Dovete avere sempre presente qual è la missione di una comunità parrocchiale: rendere presente la Chiesa e la sua missione in una determinata porzione della diocesi, nella quale il successore degli apostoli, con la cooperazione dei presbiteri, assicura la continuità della guida di Cristo buon pastore tra i suoi discepoli. La presenza del Signore si manifesta nella fede che viene coltivata in quanti l’hanno già ricevuta in dono e nell’annuncio che viene trasmesso a quanti ancora non l’hanno fatta propria.
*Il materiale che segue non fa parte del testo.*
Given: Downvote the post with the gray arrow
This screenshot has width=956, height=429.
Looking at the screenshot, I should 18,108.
Ascoltare la Parola di Dio, celebrare i sacramenti, in modo particolare l’Eucaristia, crescere nella reciproca carità e nella comunione fraterna, senza dimenticare i poveri e i deboli che vivono ai margini: tutto questo assicura l’adempimento di una missione che è del parroco ed è vostra non per un possesso di qualche titolo, ma per l’affidamento che ve ne fanno il Signore e la Chiesa.
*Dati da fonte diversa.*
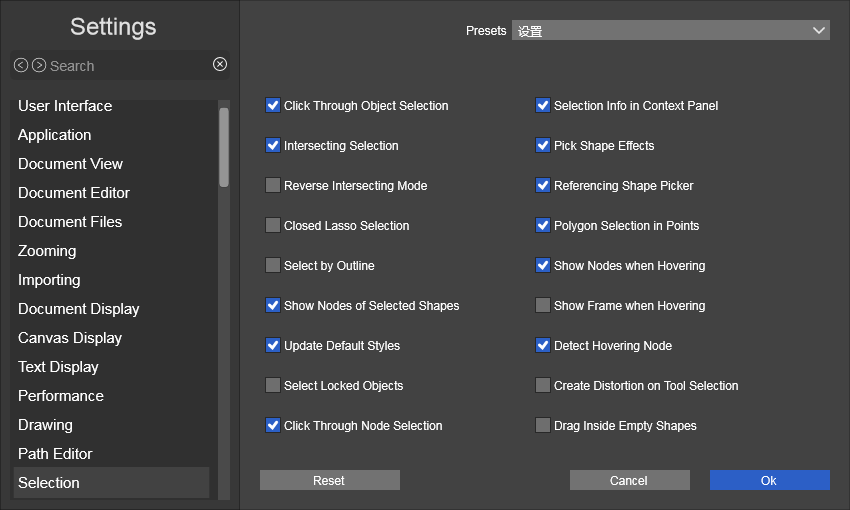This screenshot has width=850, height=510.
Task: Click the search back arrow icon
Action: coord(21,65)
Le letture di questa domenica non ci parlano del servizio del parroco né del rapporto tra lui e la comunità, ma ci riportano alle esigenze fondamentali della vita cristiana personale e di comunità. In particolare ci fanno riflettere sul perché non possiamo considerare il nostro essere (quando lo siamo) persone buone, corrette, giuste, un titolo di merito che ha diritto a riconoscimenti e premi. Come è capitato a Gesù, dobbiamo sapere che la fedeltà al bene e alla volontà di Dio ci espongono a rifiuti e persino ostilità. Gesù per primo lo ha sperimentato, decidendo di abbracciare liberamente e coraggiosamente la via della croce; è questo il senso della sua predizione della passione e della morte: egli abbraccia ciò che gli viene incontro, minacciandolo, per amore del Padre e in adesione fedele alla sua volontà.
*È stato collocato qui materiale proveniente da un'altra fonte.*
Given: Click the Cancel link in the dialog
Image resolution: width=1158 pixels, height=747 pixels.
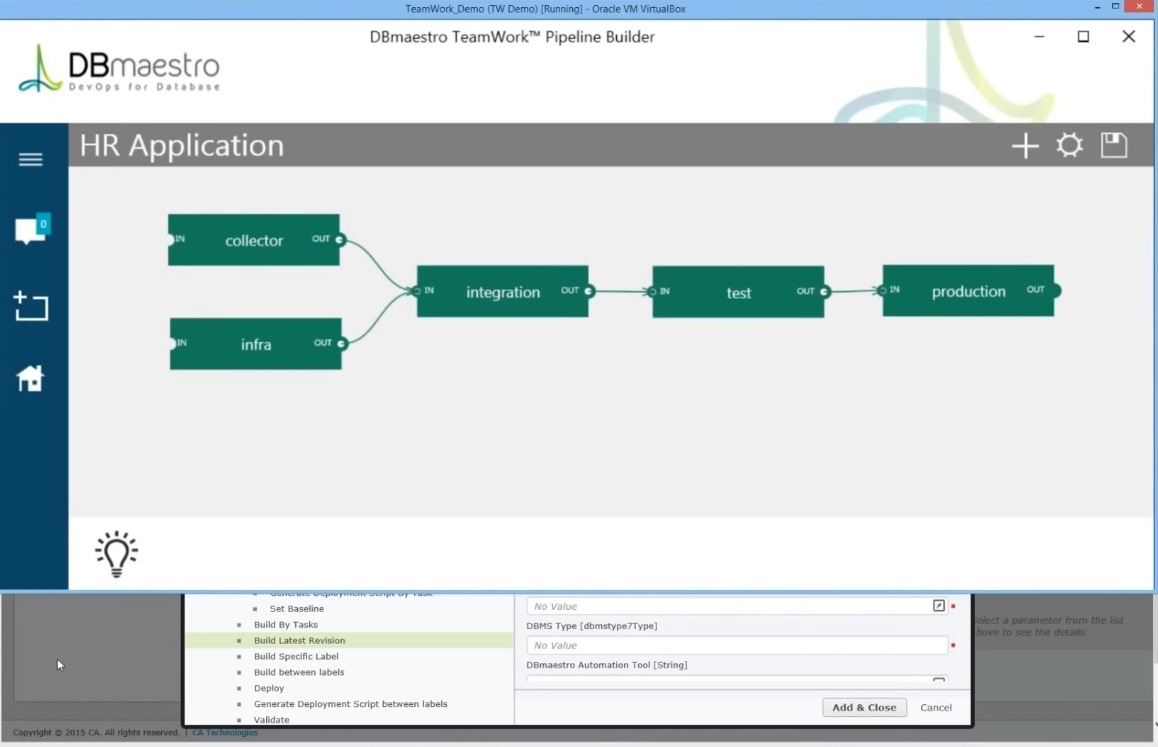Looking at the screenshot, I should [936, 708].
Come i discepoli, anche noi facciamo fatica a capire. Perché, se mi comporto bene, mi deve succedere questo? Perché devono ricambiarmi così? Sono le domande che a volte sentiamo dentro di noi, alle quali non abbiamo risposta, se non la certezza di rivivere l’esperienza di Gesù. Dobbiamo in ogni caso stare attenti che, in assenza di ostacoli e persecuzioni, non cadiamo nell’errore che commettono gli apostoli, i quali – insensibili al drammatico messaggio di Gesù – si preoccupano solo di come fare carriera, di come diventare importanti e prendere i primi posti. L’errore degli apostoli in realtà continua ad essere ripetuto anche oggi. Anche nella Chiesa – e non solo in generale nella società – in quella dei grandi dignitari ecclesiastici e in quella delle piccole parrocchie, si vedono pure simili comportamenti: sgomitare e darsi da fare per emergere.

A questo riguardo risultano particolarmente pungenti le parole di S. Giacomo: «dove c’è gelosia e spirito di contesa, c’è disordine e ogni sorta di cattive azioni», con tutto quel che segue, come abbiamo ascoltato. La soluzione c’è e la troviamo ancora nel Vangelo: «Se uno vuole essere il primo, sia l’ultimo di tutti e il servitore di tutti». Qui arriviamo al punto decisivo. Troppo spesso dimentichiamo che Gesù si è fatto ultimo e servitore, ed è così facendo che egli si manifesta per ciò che è veramente, il primo. Egli invita ad accoglierlo come un bambino e ad accogliere i bambini come fossero lui in persona, e i bambini sono certo i piccoli, ma sono anche le persone più fragili, più in difficoltà, quelle che hanno bisogno dell’aiuto di altri per andare avanti, e si fidano e si affidano, perché egli si è fatto uno di loro, come loro.

Il segreto allora sta nel diventare come bambini, perché poi – scava scava – tutti siamo piccoli e fragili, bisognosi di tutto, anche se non alla stessa maniera. E il segreto lo ha svelato e praticato Gesù, il quale è stato nei confronti di Dio come un bambino pieno di fiducia nel padre, nel proprio papà. Egli ha fatto esperienza di avere bisogno di tutto ed è vissuto nella fiducia pura e incondizionata che solo da Dio Padre poteva avere sicurezza e da lui riceveva tutto ciò che lo faceva vivere e andare avanti.

Don Alessandro viene a voi non come il nuovo padrone, ma come il servitore della Chiesa che vi aiuterà a coltivare questa fede da bambini che il Vangelo ci chiede, e perché, così facendo, impariate a sentirvi fratelli, sotto la sua guida e il suo esempio, fratelli in quanto figli, bambini, dell’unico Dio, il Padre del nostro Signore Gesù Cristo, al quale affidare sempre di nuovo la nostra vita, per far crescere relazioni fraterne e spirito di famiglia.